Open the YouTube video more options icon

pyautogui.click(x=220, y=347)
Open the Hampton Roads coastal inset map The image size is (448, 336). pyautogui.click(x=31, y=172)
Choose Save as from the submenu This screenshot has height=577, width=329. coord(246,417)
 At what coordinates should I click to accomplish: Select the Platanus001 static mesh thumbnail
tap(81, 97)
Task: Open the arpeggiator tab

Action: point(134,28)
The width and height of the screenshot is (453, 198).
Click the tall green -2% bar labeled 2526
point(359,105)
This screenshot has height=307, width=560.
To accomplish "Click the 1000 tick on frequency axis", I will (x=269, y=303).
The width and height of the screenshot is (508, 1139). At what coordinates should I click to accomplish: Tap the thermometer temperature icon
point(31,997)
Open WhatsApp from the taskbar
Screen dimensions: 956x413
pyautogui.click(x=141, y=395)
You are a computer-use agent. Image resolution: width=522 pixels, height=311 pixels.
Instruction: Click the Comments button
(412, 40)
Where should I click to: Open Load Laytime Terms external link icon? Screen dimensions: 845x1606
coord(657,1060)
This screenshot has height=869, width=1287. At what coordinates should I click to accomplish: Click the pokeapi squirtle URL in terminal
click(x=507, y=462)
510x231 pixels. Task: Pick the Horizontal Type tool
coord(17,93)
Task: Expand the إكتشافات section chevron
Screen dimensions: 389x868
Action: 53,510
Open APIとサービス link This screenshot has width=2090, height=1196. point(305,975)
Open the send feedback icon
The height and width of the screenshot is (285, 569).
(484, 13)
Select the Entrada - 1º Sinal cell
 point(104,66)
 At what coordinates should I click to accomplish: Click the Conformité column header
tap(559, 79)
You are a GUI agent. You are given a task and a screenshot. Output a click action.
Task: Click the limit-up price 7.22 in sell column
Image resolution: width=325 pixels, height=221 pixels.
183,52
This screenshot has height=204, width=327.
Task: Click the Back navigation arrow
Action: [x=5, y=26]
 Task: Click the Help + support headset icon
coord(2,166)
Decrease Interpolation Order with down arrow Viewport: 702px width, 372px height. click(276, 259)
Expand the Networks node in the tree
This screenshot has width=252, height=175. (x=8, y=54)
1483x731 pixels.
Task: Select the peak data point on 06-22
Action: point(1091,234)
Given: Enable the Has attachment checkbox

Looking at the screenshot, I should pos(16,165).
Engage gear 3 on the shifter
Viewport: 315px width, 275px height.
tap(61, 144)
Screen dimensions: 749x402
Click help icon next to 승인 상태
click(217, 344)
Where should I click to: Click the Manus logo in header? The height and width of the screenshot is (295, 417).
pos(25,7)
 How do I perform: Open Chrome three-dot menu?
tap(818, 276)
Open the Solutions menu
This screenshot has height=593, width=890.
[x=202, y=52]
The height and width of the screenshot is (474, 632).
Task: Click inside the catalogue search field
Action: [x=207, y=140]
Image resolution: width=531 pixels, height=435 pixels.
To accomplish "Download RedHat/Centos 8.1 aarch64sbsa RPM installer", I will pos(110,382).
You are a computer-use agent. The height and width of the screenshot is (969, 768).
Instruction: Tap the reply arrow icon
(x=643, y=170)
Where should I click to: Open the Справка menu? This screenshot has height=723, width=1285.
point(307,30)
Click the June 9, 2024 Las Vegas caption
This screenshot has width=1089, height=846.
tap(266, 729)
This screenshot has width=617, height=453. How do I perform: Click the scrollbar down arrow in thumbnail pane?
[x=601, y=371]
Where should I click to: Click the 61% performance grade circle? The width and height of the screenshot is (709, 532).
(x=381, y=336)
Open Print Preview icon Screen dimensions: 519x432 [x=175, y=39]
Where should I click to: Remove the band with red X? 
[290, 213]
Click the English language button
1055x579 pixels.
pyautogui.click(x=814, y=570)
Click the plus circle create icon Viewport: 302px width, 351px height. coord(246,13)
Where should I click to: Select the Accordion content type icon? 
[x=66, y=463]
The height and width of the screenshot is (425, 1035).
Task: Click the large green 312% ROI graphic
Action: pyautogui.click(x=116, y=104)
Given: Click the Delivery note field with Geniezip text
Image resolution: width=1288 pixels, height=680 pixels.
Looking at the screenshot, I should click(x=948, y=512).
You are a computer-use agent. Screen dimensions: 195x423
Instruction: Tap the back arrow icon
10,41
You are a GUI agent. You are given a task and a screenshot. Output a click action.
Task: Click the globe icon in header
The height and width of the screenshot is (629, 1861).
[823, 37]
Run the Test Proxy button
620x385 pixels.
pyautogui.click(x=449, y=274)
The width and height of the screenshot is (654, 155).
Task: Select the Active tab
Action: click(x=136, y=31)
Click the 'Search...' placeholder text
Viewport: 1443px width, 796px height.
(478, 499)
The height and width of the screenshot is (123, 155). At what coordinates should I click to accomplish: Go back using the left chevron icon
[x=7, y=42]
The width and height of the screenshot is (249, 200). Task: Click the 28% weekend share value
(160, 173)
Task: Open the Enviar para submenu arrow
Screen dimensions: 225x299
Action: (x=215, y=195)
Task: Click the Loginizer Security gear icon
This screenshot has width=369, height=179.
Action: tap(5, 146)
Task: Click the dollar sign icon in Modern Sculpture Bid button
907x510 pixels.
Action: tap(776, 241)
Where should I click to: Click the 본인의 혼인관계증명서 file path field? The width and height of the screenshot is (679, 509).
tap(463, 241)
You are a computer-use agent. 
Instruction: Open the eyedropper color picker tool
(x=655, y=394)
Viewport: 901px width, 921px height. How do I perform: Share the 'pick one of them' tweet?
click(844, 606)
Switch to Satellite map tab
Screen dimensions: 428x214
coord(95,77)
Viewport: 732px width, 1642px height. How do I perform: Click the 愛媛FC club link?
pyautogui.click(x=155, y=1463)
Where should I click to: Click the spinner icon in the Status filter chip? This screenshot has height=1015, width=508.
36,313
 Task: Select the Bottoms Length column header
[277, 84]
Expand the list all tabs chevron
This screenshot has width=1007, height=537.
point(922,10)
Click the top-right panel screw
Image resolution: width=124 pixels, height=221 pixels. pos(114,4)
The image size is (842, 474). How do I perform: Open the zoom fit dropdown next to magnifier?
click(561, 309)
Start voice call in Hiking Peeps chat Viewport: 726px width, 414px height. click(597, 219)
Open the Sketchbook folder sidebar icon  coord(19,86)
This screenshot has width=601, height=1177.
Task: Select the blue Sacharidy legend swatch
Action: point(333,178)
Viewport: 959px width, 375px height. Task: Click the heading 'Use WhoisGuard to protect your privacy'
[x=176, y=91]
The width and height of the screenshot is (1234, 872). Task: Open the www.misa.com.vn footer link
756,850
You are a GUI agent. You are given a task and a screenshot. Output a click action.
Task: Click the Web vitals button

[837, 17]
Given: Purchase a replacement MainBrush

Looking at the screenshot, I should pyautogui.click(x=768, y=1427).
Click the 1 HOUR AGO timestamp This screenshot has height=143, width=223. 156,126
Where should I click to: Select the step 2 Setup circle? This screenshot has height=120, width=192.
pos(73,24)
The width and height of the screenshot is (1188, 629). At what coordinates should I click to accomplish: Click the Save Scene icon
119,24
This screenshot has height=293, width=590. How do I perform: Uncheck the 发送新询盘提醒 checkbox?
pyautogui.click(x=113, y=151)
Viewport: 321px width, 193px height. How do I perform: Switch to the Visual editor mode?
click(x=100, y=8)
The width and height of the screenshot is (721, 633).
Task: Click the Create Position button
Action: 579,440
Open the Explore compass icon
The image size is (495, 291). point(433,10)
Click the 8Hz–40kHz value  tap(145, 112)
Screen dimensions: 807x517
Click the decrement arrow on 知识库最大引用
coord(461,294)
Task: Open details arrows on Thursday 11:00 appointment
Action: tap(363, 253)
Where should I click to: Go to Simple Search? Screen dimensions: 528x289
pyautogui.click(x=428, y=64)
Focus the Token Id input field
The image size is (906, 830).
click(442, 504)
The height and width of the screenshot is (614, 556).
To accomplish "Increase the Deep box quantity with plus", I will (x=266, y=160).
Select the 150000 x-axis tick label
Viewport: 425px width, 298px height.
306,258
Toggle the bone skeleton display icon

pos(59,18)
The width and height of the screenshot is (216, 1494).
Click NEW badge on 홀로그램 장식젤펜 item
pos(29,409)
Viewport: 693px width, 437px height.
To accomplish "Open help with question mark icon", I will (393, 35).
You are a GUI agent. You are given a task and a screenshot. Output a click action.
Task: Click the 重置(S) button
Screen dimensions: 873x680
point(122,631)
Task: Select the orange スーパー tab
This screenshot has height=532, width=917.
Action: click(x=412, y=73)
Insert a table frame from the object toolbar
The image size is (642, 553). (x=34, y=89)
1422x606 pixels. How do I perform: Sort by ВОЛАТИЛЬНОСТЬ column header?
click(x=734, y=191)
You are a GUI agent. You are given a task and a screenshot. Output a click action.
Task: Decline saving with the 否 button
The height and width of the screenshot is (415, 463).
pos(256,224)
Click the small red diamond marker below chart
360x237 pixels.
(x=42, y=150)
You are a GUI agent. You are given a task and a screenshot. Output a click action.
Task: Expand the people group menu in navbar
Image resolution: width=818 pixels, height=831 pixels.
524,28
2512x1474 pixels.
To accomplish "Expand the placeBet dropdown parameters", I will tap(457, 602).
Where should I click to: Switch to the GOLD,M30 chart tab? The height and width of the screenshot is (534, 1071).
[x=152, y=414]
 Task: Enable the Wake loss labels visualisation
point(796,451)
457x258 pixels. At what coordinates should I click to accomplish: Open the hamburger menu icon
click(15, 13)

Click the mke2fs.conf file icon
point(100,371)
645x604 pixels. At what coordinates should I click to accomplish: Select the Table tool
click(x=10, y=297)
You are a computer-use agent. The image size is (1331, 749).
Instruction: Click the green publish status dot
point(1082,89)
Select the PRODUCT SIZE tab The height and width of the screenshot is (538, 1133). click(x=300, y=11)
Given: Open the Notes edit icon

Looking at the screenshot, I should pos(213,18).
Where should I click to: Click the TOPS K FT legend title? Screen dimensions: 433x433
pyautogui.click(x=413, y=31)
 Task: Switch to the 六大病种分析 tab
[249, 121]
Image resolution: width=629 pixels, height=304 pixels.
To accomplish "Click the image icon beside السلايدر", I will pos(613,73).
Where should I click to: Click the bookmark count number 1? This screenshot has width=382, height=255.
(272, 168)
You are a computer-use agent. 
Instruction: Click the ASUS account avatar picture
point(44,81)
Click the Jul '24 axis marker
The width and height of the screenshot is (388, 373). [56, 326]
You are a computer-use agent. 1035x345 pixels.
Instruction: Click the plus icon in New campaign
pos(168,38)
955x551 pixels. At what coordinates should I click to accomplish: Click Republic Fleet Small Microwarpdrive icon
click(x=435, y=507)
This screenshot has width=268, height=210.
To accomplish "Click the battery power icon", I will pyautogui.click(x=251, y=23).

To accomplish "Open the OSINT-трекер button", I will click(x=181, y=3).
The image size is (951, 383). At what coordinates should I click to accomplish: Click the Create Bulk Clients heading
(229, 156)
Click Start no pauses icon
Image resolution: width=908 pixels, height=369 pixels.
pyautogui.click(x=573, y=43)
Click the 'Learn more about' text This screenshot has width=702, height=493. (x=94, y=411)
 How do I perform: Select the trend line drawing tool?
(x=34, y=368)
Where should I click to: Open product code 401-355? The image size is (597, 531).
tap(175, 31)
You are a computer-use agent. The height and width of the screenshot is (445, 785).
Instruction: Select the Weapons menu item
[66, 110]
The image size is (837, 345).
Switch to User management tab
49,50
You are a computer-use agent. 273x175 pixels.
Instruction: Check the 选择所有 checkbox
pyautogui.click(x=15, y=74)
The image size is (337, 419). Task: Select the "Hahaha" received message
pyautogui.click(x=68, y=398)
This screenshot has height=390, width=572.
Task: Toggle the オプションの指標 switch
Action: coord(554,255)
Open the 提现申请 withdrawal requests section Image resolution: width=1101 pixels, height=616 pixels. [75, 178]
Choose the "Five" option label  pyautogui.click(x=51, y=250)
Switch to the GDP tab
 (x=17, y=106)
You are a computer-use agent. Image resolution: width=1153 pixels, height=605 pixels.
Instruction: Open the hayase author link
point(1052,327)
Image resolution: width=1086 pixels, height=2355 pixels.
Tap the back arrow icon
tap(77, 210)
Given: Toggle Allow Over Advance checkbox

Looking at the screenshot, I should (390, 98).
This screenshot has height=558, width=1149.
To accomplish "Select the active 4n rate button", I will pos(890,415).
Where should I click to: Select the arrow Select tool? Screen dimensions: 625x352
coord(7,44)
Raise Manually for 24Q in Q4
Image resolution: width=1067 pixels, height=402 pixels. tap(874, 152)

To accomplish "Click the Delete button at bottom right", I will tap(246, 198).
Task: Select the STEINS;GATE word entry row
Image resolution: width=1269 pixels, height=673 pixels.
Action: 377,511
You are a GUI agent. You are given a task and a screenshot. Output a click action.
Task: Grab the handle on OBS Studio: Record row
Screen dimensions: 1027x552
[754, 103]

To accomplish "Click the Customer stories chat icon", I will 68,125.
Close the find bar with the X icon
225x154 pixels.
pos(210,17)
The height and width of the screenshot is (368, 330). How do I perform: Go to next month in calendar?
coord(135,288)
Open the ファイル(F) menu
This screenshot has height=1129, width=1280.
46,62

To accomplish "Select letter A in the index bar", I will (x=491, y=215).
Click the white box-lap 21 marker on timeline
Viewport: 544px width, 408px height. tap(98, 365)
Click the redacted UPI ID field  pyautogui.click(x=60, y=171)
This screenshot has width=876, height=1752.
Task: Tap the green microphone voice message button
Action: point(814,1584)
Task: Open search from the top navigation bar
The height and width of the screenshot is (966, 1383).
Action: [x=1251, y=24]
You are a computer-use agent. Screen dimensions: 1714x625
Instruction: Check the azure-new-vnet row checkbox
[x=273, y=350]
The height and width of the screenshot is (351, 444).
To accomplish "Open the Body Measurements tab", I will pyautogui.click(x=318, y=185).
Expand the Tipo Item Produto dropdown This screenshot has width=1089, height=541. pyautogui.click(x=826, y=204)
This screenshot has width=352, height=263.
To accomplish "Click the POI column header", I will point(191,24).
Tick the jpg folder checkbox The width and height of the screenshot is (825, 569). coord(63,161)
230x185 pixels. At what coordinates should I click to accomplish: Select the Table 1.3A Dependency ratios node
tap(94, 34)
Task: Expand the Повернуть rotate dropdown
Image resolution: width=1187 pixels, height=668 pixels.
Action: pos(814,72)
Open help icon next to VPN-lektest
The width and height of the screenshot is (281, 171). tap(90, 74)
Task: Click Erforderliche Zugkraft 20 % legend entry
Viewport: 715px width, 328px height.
——
From the line containing "230x185 pixels. At" to the final line of the data, repeat each line exactly. Include both ends.

230x185 pixels. At what coordinates should I click to accomplish: Select the Table 1.3A Dependency ratios node
tap(94, 34)
Task: Expand the Повернуть rotate dropdown
Image resolution: width=1187 pixels, height=668 pixels.
Action: pos(814,72)
Open help icon next to VPN-lektest
The width and height of the screenshot is (281, 171). tap(90, 74)
Task: Click Erforderliche Zugkraft 20 % legend entry
Viewport: 715px width, 328px height.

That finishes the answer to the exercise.